(Dataset records)
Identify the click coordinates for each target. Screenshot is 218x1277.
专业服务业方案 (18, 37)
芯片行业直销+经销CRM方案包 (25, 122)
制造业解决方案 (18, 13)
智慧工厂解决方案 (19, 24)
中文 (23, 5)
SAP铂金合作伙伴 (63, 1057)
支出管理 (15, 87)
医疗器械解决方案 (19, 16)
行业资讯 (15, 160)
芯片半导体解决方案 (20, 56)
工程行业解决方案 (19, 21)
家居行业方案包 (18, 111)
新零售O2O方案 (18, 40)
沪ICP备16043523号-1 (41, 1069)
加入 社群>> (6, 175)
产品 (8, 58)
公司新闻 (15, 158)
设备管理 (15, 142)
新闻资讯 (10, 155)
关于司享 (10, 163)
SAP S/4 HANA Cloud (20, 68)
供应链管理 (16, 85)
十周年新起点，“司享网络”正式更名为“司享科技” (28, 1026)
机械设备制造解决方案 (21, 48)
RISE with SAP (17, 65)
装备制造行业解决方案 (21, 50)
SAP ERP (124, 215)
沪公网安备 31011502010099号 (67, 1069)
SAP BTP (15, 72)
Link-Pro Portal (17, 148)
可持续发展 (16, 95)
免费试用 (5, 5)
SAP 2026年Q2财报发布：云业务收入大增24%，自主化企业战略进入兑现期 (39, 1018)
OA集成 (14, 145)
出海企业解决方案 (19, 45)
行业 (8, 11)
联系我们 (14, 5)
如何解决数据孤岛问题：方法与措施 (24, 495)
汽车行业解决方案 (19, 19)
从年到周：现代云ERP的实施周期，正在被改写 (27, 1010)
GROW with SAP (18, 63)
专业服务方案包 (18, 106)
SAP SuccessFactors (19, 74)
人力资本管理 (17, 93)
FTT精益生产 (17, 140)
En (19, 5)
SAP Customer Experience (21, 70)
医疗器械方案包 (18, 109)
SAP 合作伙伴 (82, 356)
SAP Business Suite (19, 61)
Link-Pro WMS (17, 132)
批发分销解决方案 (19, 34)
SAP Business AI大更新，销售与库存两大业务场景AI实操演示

▸ Given instruction:
Extract every line above that contains the word "Business".

▸ In response:
SAP Business Suite (19, 61)
SAP Business AI大更新，销售与库存两大业务场景AI实操演示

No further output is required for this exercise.